REQUIRED TASK A: Copy the stretch of the John Deere text from "Varying versions serve" through "years of use." word for word.

John Deere (February 7, 1804 – May 17, 1886) was an American blacksmith and manufacturer who founded Deere & Company, one of the largest and leading agricultural and construction-equipment manufacturers in the world. Born in Rutland, Vermont, Deere moved to Illinois and invented the first commercially successful steel plow in 1837.

Early life
John Deere was born on February 7, 1804, in Rutland, Vermont. After a brief educational period at Middlebury College, at age 17 in 1821, he began an apprenticeship with Captain Benjamin Lawrence, a successful Middlebury blacksmith, and entered the trade for himself in 1826. He married Demarius Lamb in 1827 and fathered nine children.  Deere worked in Burlington before opening his own shops, first in Vergennes, and then in Leicester.

Steel plow
John Deere settled in Grand Detour, Illinois.  At the time, Deere had no difficulty finding work due to a lack of blacksmiths working in the area. Deere found that cast-iron plows were not working very well in the tough prairie soil of Illinois and remembered the needles he had previously polished by running them through sand as he grew up in his father's tailor shop in Rutland. Deere came to the conclusion that a plow made out of highly polished steel and a correctly shaped moldboard (the self-scouring steel plow) would be better able to handle the soil conditions of the prairie, especially its sticky clay.

Varying versions serve as the inspiration for Deere's famous steel plow. In one version, he recalled the way the polished steel pitchfork tines moved through hay and soil and thought that same effect could be obtained for a plow. Another version is that he used an old sawblade that had been polished from years of use.

REQUIRED TASK B: Output the rows from the line containing "This screenshot has width=594, height=385." through the line containing "tap(292, 275)" as a two-column CSV with the columns ask and response. Give one line per request, with the request text and its answer each in a single quoted field, line breaks replaced by spaces, and pictures left out.

EXCERPTED DATA:
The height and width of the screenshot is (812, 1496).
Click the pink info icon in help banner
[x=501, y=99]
--
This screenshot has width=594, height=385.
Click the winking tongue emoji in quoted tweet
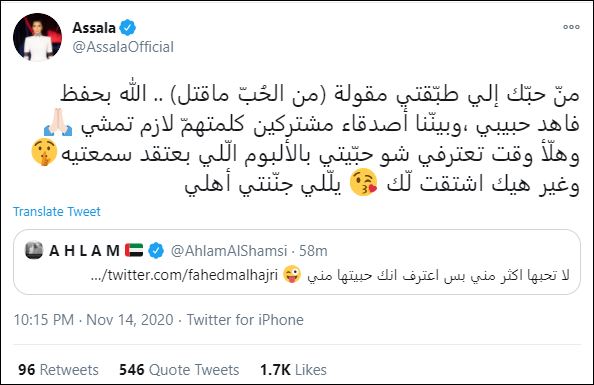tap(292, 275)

CORRECT OUTPUT A:
Varying versions serve as the inspiration for Deere's famous steel plow. In one version, he recalled the way the polished steel pitchfork tines moved through hay and soil and thought that same effect could be obtained for a plow. Another version is that he used an old sawblade that had been polished from years of use.

CORRECT OUTPUT B:
ask,response
"This screenshot has width=594, height=385. Click the winking tongue emoji in quoted tweet","tap(292, 275)"